3. Quando muore qualcuno: rimpatrio, eredità, reversibilità
È la guida che nessuno vuole leggere, ed è esattamente per questo che serve: quando succede, la famiglia deve decidere tutto in quarantotto ore, sotto shock, spesso senza sapere da dove cominciare.
Il rimpatrio della salma in Sri Lanka richiede autorizzazioni sanitarie, il passaporto mortuario e il coinvolgimento del consolato. Costa diverse migliaia di euro. Sapere in anticipo che questa cifra esiste — e magari averne parlato in famiglia — cambia completamente il momento in cui succede.
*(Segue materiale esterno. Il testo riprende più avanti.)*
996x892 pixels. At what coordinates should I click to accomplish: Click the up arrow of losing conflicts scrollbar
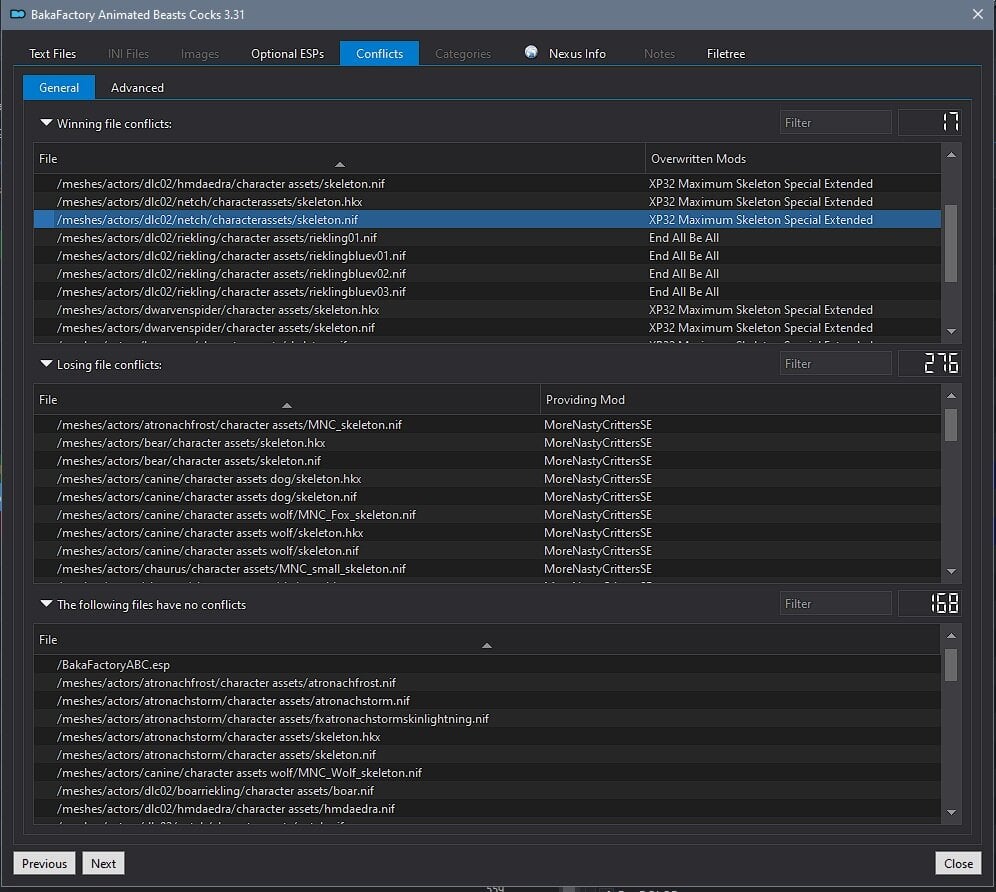[x=951, y=396]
Poi c'è la parte che si dimentica, e che pesa per anni. Senza gli atti trascritti correttamente in Italia, il coniuge rischia di non essere riconosciuto come tale: e allora saltano la pensione di reversibilità, il TFR, l'accesso al conto corrente, la quota della casa. La dichiarazione di successione ha un termine preciso, e i beni che si trovano in Sri Lanka seguono regole diverse da quelli italiani.
- Fatti aiutare subito da un'impresa funebre che abbia già gestito rimpatri verso lo Sri Lanka: la differenza in tempi e costi è enorme.
- Contatta il Consolato dello Sri Lanka in Italia per il passaporto mortuario e i documenti richiesti dal paese di destinazione.
- Verifica che il matrimonio sia trascritto in Italia e che i figli risultino correttamente: è la condizione per tutto il resto.
- Vai da un patronato per la pensione ai superstiti e da un CAF o un notaio per la dichiarazione di successione: entrambe hanno scadenze che non si recuperano.
Procedure, costi e termini variano per Comune, ASL e consolato: verifica caso per caso. Un patronato ti segue gratuitamente sulla parte previdenziale.